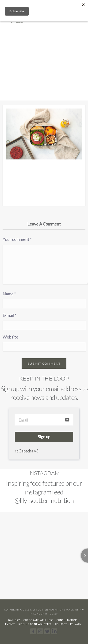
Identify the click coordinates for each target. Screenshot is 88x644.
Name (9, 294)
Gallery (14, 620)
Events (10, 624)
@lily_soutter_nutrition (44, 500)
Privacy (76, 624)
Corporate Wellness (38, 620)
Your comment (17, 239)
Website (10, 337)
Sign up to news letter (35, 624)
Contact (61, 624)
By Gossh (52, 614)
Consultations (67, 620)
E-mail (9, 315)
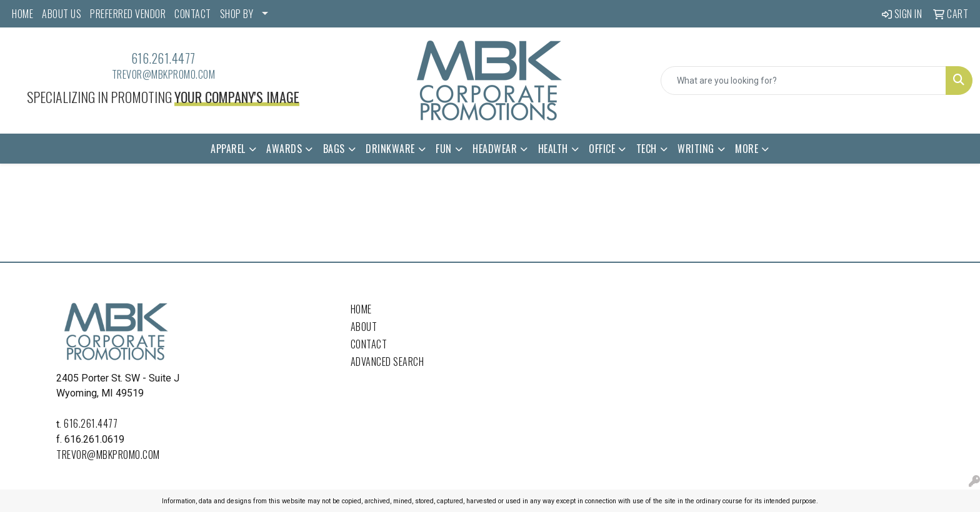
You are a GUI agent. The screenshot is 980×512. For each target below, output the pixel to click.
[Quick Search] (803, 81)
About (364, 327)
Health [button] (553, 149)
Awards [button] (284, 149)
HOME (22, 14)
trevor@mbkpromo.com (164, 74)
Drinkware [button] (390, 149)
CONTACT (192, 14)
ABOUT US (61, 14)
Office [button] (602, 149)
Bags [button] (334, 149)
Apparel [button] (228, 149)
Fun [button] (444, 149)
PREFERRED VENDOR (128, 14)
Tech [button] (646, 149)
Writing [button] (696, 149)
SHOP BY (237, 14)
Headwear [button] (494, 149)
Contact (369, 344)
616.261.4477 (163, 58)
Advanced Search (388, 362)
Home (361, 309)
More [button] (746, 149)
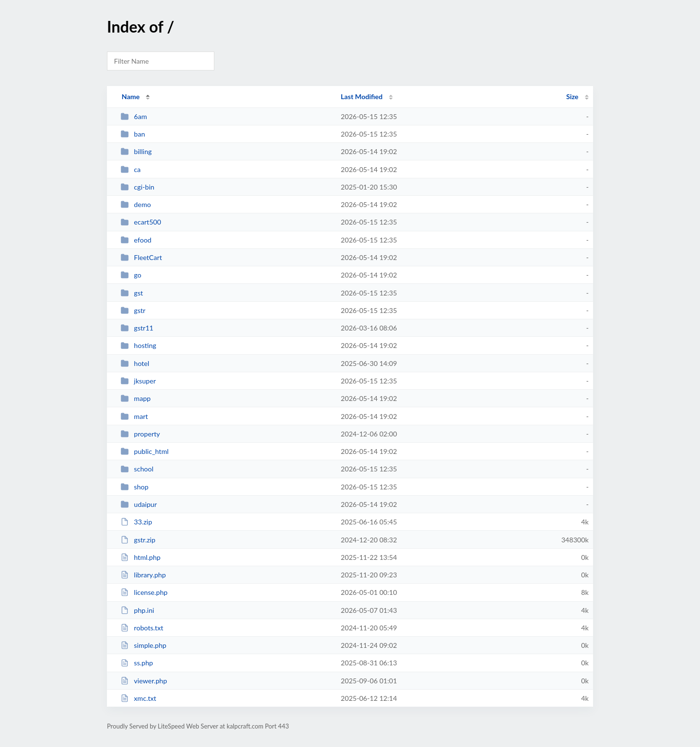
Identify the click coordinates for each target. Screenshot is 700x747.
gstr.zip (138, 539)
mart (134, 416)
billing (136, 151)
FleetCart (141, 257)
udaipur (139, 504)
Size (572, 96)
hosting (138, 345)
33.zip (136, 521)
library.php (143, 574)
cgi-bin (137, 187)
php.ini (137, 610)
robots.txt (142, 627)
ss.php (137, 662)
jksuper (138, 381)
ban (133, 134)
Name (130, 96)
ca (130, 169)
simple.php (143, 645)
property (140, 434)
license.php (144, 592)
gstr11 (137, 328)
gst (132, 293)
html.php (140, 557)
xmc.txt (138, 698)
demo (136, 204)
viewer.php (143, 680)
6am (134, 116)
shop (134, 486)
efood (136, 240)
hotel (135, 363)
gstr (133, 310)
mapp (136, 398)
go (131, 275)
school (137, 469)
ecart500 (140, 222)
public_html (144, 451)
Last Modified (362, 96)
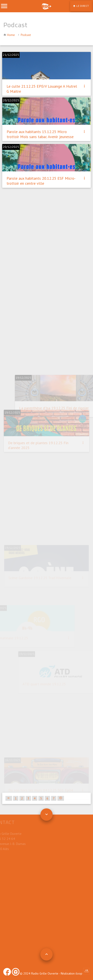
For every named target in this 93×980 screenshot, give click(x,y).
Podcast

What the task requires
Give the lines of the records above as a JSON list of strings, one string per line and blank lines omitted. Leave the pictures out of the list.

Reply
[
  "Identify the click coordinates for each target. Screenshot is 88x644.",
  "Name (9, 294)",
  "Gallery (14, 620)",
  "Events (10, 624)",
  "@lily_soutter_nutrition (44, 500)",
  "Privacy (76, 624)",
  "Corporate Wellness (38, 620)",
  "Your comment (17, 239)",
  "Website (10, 337)",
  "Sign up to news letter (35, 624)",
  "Contact (61, 624)",
  "By Gossh (52, 614)",
  "Consultations (67, 620)",
  "E-mail (9, 315)",
  "You are a GUI agent. The screenshot is 980×512. For each target below, output the pixel to click.",
  "[Quick Search] (803, 81)",
  "About (364, 327)",
  "Health [button] (553, 149)",
  "Awards [button] (284, 149)",
  "HOME (22, 14)",
  "trevor@mbkpromo.com (164, 74)",
  "Drinkware [button] (390, 149)",
  "CONTACT (192, 14)",
  "ABOUT US (61, 14)",
  "Office [button] (602, 149)",
  "Bags [button] (334, 149)",
  "Apparel [button] (228, 149)",
  "Fun [button] (444, 149)",
  "PREFERRED VENDOR (128, 14)",
  "Tech [button] (646, 149)",
  "Writing [button] (696, 149)",
  "SHOP BY (237, 14)",
  "Headwear [button] (494, 149)",
  "Contact (369, 344)",
  "616.261.4477 (163, 58)",
  "Advanced Search (388, 362)",
  "Home (361, 309)",
  "More [button] (746, 149)",
  "Identify the click coordinates for each target. Screenshot is 700x747.",
  "gstr.zip (138, 539)",
  "mart (134, 416)",
  "billing (136, 151)",
  "FleetCart (141, 257)",
  "udaipur (139, 504)",
  "Size (572, 96)",
  "hosting (138, 345)",
  "33.zip (136, 521)",
  "library.php (143, 574)",
  "cgi-bin (137, 187)",
  "php.ini (137, 610)",
  "robots.txt (142, 627)",
  "ss.php (137, 662)",
  "jksuper (138, 381)",
  "ban (133, 134)",
  "Name (130, 96)",
  "ca (130, 169)",
  "simple.php (143, 645)",
  "property (140, 434)",
  "license.php (144, 592)",
  "gstr11 (137, 328)",
  "gst (132, 293)",
  "html.php (140, 557)",
  "xmc.txt (138, 698)",
  "demo (136, 204)",
  "viewer.php (143, 680)",
  "6am (134, 116)",
  "shop (134, 486)",
  "efood (136, 240)",
  "hotel (135, 363)",
  "gstr (133, 310)",
  "mapp (136, 398)",
  "go (131, 275)",
  "school (137, 469)",
  "ecart500 (140, 222)",
  "public_html (144, 451)",
  "Last Modified (362, 96)",
  "For every named target in this 93×980 screenshot, give click(x,y).",
  "Podcast"
]